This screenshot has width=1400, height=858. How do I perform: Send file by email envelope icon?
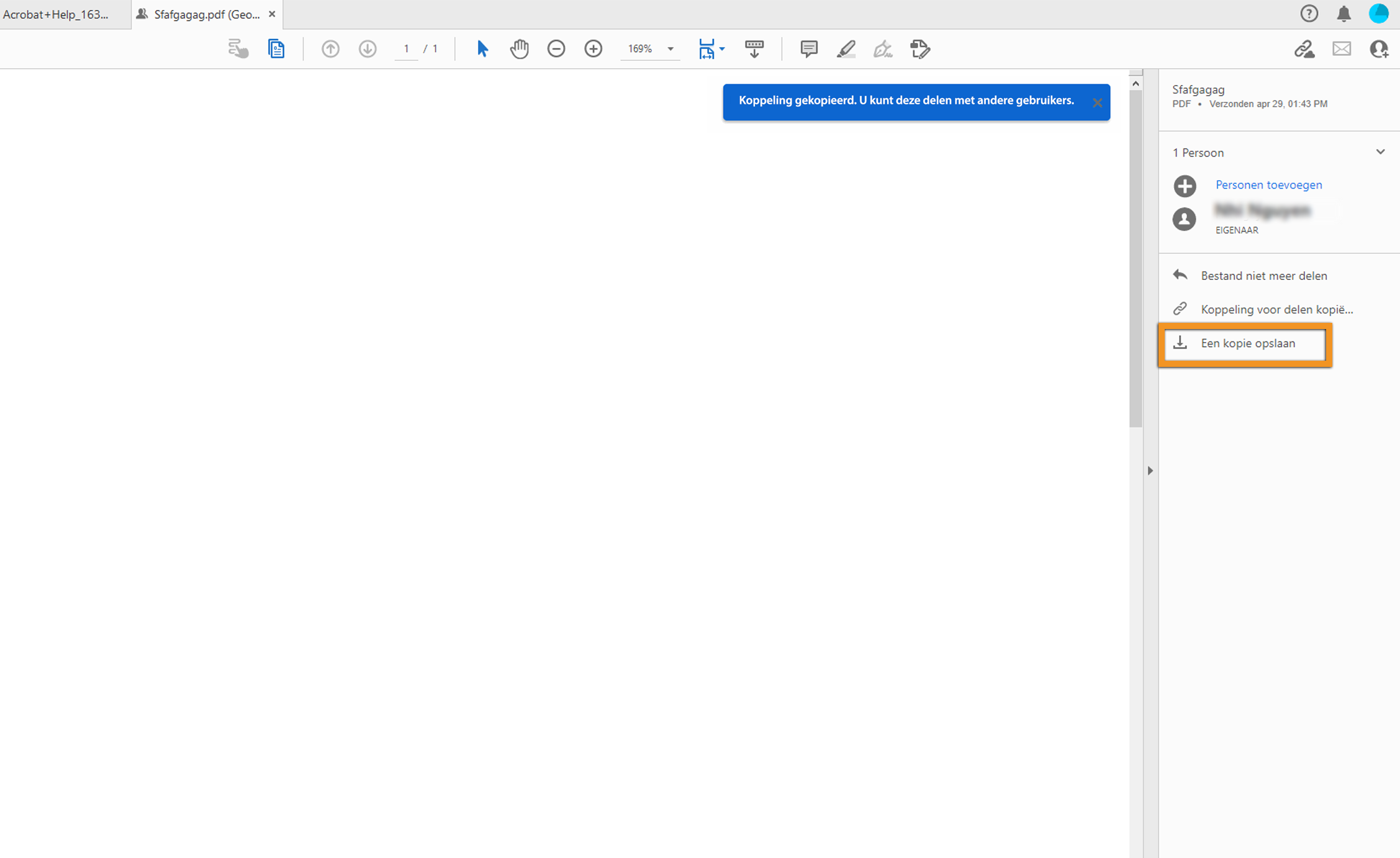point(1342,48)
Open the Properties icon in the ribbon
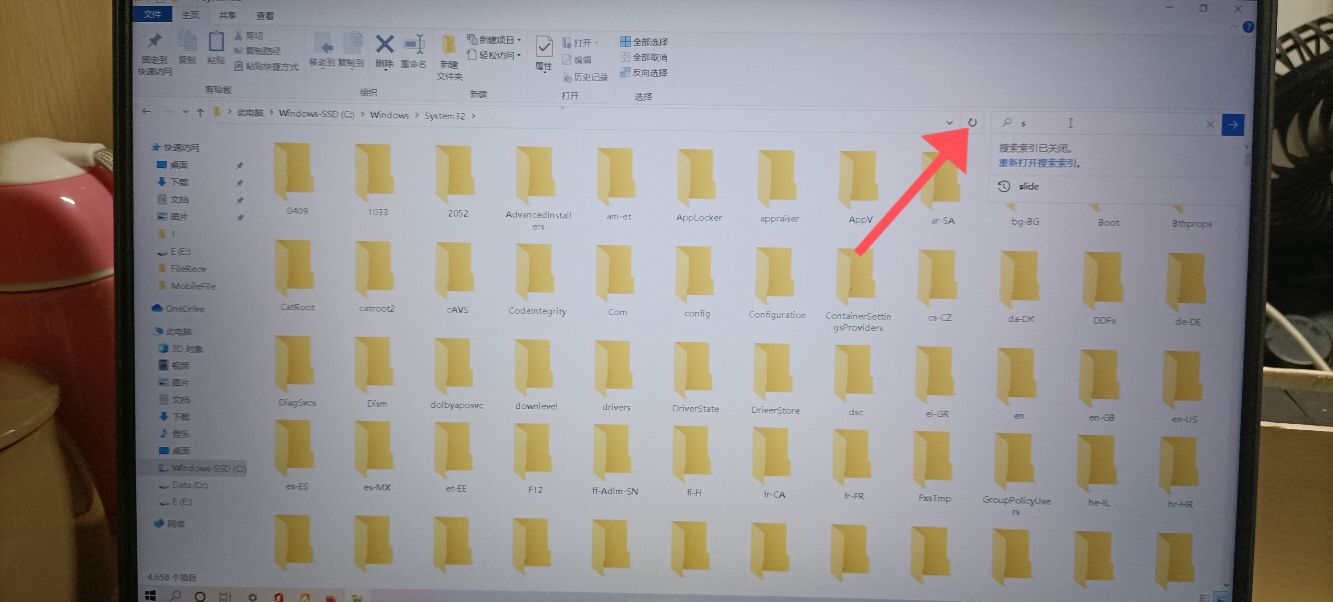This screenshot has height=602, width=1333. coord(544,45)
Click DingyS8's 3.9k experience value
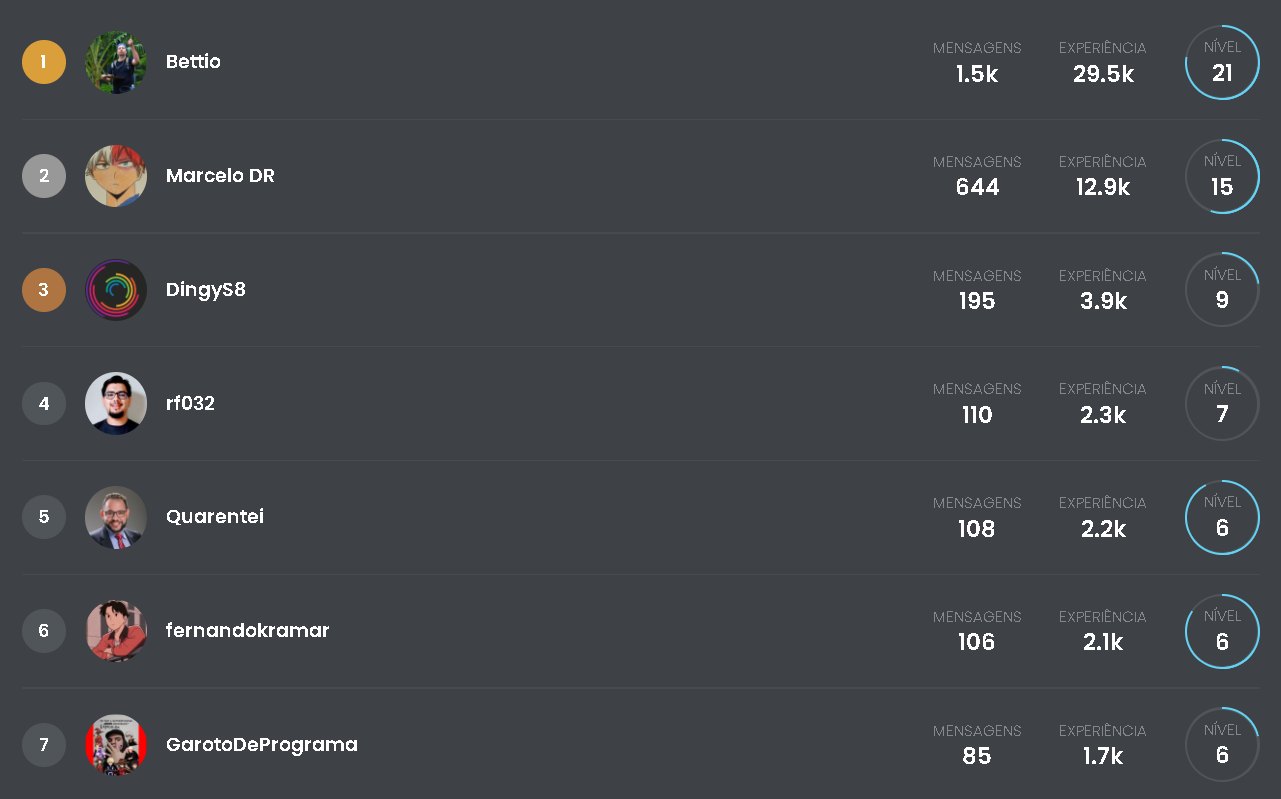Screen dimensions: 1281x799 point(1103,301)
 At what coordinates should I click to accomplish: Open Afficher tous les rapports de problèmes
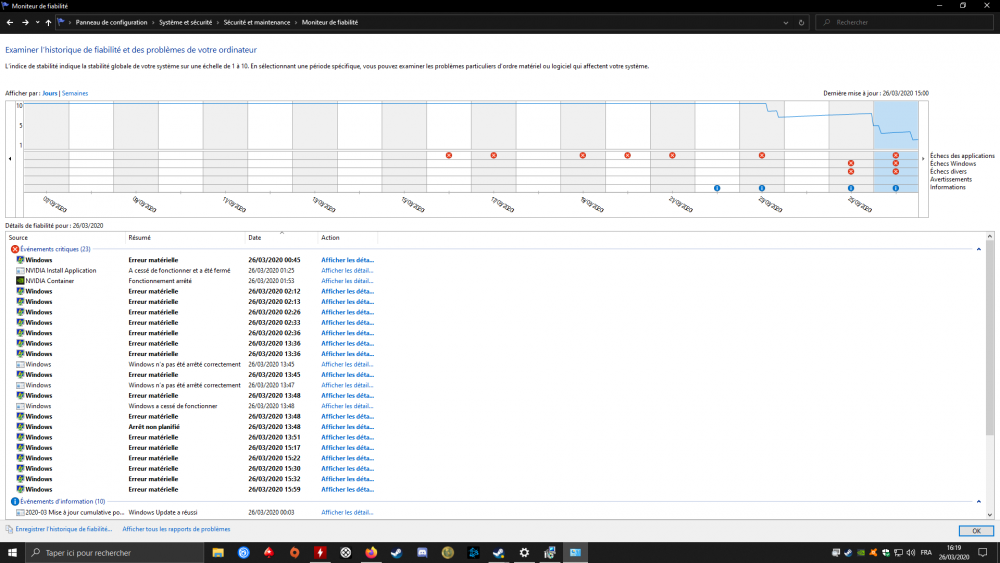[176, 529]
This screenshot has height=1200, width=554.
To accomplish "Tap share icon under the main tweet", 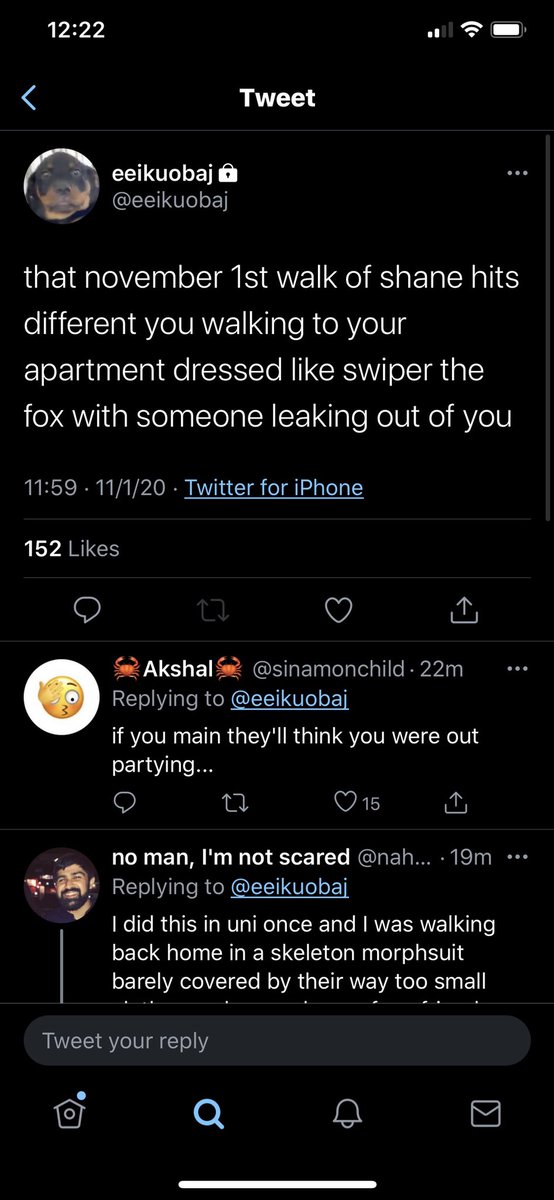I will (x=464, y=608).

· · · · · · ·

**What the task requires:** Locate every line of the data containing the word "Open" and copy each one in full. Match case.

**Output for this task:**
Open the Properties icon in the ribbon
 At what coordinates should I click to accomplish: Open Afficher tous les rapports de problèmes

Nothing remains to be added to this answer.